Thomas Kinkade, painter of light? Check. Cheesy couple in a romantic pose, circa 1970s? Check. Portrait of a cute little bunny, or is it a rat? Check.

 
Art student Lynthia Edwards took a traditional portrait of a refined lady and rendered her into a modernized geisha complete with Japanese art elements.  
It is said that beauty is in the eye of the beholder, but some works of art are just bad. Some are so bad they're good; others are just asking for it.

Art students in UAB Professor Gary Chapman's painting class have given bad art new life. They scavenged the family home and grandma's attic and scoured thrift stores and garage sales to find the perfect "bad" painting. Their mission: Turn that awful art into a winner by re-imagining the painting. Much of the art used in this project is mass-produced, although one student re-imagined a painting done by her grandmother.

The works of 35 students and Chapman will be exhibited one night only, from 6 to 9 p.m. Friday, Nov. 19, in Bare Hands Gallery, 109 Richard Arrington Jr. Blvd. South. All of the works will be for sale.

This is the second time Chapman has done the "Recycled Art" project with his students; the first time was a smashing success. The results are hilarious, beautiful, irreverent, clever, silly and even scary, Chapman says. Some of the alterations are up-front and in your face while others are incredibly subtle.

These college students are focused on developing their craft and vision in pursuit of becoming artists, Chapman says. They are challenged to express themselves in unique and creative ways, yet at the same time, he says, they are bombarded with cliché images and pedestrian works that were never intended to be original but in fact mimic everything we have already seen.

"This assignment affords these artists multiple options to this dilemma — a chance to strike back, to take the tacky and cliché and drive it into the ground or to take a discarded work of art that was once seen as valuable or precious and transform it into something worth looking at once again, even if for only one night," Chapman says.

Joshua Hepworth, a senior from Alabaster, took a peaceful Western landscape and created a scene of rampaging zombies for the first "Recycled Art" show. This time, he took on Kinkade, that famed "painter of light," to create a near-billboard-size work, "Consumers Digest," which twists the artist's well-known moniker to something more like "painter of blight."

"The recycled art show is about taking art that is bad and making something good out of it," Hepworth says. "My piece is a Thomas Kinkade wall mural. Kinkade is the most collected living artist, even though his paintings have no conceptual meaning. Zombies consume without thought or remorse, which is why they are perfect for invading Kinkade's work and consuming all."

Kerrie Pirkle, created a re-work from a traditional picture of the Vatican titled "Romantic Rome."

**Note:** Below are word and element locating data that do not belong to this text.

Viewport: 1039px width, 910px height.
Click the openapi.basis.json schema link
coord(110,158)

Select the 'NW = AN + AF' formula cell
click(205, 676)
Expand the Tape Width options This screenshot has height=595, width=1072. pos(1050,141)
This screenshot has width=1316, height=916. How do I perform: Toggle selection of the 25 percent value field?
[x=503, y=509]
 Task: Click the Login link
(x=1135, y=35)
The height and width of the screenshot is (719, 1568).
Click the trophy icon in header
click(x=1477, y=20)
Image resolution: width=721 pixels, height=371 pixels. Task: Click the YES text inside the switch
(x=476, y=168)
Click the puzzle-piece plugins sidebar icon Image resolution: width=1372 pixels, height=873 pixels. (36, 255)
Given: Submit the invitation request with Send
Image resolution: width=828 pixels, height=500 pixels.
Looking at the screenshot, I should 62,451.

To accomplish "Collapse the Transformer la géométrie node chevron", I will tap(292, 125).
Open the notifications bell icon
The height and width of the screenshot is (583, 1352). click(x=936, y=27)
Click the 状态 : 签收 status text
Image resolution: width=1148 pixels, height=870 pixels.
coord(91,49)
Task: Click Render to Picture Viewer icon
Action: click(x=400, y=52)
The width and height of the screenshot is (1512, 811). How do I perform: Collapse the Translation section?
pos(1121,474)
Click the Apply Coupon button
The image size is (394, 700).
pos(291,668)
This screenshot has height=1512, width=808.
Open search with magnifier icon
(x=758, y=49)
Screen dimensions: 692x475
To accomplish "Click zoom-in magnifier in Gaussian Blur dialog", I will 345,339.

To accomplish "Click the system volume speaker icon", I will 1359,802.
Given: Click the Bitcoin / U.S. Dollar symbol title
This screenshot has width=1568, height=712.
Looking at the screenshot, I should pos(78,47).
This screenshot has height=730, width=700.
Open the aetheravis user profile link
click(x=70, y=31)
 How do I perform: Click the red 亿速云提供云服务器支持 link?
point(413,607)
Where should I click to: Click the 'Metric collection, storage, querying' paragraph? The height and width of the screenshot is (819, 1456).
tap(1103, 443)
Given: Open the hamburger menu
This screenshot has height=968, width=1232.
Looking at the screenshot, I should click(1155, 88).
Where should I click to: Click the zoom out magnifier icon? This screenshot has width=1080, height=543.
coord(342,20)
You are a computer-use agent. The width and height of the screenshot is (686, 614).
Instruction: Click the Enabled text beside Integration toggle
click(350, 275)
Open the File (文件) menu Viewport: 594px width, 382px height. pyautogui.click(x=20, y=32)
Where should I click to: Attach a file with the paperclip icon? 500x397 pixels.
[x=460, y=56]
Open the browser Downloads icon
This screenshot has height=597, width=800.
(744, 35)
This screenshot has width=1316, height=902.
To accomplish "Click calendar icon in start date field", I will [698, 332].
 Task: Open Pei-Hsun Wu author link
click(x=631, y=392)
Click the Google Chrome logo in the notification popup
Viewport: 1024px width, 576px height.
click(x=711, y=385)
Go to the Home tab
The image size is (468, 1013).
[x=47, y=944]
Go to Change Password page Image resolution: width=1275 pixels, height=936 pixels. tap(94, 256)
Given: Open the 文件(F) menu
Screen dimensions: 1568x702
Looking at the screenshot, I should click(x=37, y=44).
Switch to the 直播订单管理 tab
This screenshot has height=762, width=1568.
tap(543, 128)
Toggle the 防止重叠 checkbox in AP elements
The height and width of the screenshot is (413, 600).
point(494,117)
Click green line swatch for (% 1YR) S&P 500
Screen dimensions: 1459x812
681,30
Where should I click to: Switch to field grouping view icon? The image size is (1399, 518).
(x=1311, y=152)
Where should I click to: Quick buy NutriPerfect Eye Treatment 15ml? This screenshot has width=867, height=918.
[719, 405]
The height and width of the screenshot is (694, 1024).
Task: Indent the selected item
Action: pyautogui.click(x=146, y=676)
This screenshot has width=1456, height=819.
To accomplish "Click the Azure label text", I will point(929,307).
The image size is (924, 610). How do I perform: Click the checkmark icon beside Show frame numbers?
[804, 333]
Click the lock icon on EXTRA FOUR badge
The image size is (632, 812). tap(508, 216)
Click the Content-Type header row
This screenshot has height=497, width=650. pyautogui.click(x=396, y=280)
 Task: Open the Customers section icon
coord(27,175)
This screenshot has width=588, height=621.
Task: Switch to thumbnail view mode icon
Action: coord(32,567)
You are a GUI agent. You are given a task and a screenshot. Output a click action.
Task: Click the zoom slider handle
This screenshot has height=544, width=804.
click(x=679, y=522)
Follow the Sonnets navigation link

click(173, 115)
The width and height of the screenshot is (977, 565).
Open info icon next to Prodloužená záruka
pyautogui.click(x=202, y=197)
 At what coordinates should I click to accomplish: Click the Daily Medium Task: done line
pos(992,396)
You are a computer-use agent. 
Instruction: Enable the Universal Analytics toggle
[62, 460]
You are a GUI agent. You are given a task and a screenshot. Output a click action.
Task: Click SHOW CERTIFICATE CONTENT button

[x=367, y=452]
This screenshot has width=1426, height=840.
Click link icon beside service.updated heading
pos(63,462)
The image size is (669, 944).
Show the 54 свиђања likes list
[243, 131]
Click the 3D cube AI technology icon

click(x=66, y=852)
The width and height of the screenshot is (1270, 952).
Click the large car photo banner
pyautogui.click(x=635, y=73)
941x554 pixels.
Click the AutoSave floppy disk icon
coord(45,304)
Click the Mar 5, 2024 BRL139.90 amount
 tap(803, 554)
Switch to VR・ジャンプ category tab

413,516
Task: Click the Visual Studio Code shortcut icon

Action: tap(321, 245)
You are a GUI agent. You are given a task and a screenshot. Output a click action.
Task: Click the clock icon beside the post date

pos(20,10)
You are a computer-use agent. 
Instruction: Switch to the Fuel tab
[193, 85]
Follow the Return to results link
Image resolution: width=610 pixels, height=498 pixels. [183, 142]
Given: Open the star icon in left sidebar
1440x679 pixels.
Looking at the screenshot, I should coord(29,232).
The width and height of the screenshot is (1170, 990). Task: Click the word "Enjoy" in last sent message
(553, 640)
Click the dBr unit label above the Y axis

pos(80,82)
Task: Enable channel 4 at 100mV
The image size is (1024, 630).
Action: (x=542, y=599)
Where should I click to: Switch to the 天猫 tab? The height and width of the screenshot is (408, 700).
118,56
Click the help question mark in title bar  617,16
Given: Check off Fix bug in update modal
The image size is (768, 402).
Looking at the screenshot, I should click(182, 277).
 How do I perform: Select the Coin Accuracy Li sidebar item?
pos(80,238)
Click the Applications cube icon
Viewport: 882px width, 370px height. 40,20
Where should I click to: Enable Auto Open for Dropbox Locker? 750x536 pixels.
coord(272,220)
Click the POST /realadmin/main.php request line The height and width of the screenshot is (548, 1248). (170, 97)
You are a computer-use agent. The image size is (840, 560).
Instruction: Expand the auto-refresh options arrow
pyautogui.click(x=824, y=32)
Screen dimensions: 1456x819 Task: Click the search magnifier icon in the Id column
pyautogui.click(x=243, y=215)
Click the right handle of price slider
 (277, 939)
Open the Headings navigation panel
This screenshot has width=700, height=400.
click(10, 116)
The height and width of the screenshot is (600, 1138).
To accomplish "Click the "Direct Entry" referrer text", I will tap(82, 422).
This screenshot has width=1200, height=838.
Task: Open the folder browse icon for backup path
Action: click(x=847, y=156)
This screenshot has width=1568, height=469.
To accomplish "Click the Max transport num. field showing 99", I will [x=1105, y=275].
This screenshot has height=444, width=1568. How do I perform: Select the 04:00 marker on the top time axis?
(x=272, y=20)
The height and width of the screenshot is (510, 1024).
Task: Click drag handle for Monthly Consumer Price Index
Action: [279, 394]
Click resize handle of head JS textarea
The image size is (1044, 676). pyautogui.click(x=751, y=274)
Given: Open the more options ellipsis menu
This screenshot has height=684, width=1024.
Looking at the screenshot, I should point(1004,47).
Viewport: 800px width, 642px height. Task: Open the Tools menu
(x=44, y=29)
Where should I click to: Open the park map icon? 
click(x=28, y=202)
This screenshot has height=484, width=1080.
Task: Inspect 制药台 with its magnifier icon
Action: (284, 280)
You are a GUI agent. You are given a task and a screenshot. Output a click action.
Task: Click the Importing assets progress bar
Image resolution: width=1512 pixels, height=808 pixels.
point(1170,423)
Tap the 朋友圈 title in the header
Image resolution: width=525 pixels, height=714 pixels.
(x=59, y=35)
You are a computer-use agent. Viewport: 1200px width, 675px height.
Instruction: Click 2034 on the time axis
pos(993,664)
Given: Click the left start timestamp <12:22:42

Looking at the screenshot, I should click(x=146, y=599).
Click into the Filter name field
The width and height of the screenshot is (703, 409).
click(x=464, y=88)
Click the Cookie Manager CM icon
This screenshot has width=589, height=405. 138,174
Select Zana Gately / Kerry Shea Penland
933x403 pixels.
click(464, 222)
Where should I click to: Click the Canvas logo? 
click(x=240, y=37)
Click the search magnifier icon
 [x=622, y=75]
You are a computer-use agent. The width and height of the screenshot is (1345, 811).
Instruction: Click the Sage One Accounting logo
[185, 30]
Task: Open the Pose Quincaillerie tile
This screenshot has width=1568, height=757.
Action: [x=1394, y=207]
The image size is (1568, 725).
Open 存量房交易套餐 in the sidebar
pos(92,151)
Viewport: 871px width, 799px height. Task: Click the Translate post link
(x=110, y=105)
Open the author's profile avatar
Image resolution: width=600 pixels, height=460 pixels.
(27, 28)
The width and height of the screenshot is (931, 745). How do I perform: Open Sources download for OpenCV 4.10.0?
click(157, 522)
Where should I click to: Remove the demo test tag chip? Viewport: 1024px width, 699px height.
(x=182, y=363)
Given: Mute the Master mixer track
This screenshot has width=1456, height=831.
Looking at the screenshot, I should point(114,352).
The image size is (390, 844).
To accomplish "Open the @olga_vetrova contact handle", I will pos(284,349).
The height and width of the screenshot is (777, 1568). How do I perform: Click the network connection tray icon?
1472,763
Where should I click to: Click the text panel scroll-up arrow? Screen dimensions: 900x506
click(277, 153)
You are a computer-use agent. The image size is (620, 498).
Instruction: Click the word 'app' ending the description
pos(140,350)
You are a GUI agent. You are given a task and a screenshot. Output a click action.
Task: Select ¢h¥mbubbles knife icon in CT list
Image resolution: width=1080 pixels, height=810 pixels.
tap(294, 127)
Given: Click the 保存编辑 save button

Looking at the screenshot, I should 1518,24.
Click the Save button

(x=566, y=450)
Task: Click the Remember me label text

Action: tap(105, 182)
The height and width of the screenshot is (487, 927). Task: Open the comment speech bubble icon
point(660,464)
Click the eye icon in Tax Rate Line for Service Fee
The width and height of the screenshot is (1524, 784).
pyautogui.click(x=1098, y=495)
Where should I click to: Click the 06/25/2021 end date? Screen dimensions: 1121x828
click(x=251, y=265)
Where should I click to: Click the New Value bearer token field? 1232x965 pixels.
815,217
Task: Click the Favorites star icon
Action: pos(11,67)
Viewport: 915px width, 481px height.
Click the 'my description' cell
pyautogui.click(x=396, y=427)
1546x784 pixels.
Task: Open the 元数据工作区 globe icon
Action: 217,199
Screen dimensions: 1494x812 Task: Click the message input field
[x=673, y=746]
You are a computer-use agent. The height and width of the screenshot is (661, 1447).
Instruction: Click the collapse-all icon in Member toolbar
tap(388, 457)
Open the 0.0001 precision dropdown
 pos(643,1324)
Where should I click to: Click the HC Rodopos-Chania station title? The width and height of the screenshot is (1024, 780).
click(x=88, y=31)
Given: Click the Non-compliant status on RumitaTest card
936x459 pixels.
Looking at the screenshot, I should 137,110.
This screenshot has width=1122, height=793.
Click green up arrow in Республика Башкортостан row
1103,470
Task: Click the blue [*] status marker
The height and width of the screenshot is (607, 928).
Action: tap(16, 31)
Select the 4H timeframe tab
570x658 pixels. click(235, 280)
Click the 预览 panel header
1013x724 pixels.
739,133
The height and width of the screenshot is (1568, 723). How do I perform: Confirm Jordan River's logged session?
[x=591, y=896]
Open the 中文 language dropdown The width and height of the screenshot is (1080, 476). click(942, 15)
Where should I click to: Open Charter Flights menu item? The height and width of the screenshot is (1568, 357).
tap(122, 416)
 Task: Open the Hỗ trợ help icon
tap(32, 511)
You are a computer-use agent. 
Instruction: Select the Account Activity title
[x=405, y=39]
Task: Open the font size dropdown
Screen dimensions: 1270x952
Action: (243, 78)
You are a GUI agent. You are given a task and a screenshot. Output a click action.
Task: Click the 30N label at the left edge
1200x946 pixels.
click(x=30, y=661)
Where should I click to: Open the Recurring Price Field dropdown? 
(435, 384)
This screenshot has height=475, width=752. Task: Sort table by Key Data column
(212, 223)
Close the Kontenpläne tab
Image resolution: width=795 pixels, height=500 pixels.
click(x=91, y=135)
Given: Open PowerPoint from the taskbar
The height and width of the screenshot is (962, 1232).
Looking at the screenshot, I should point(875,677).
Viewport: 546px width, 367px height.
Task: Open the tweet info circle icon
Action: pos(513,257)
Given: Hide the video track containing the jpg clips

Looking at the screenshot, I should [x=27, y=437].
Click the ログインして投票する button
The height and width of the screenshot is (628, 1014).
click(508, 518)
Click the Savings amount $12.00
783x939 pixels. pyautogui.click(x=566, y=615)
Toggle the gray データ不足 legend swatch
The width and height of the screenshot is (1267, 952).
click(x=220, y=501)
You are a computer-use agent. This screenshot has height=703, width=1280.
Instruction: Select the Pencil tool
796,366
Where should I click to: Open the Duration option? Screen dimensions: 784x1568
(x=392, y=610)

"Recycling a painting is somehow taboo," says Pirkle, a senior from Jasper. "You have a strong desire to change something in the painting, but at the same time you feel the need to hide in case you get caught." 

Mary McCann, a senior from Madison, created two pieces and transformed sappy, ceramic cast pictures into objects of good and evil. "I did not destroy this work of art. I enhanced it and saved it," she says. "It was creepy before, and now it's creepy as hell."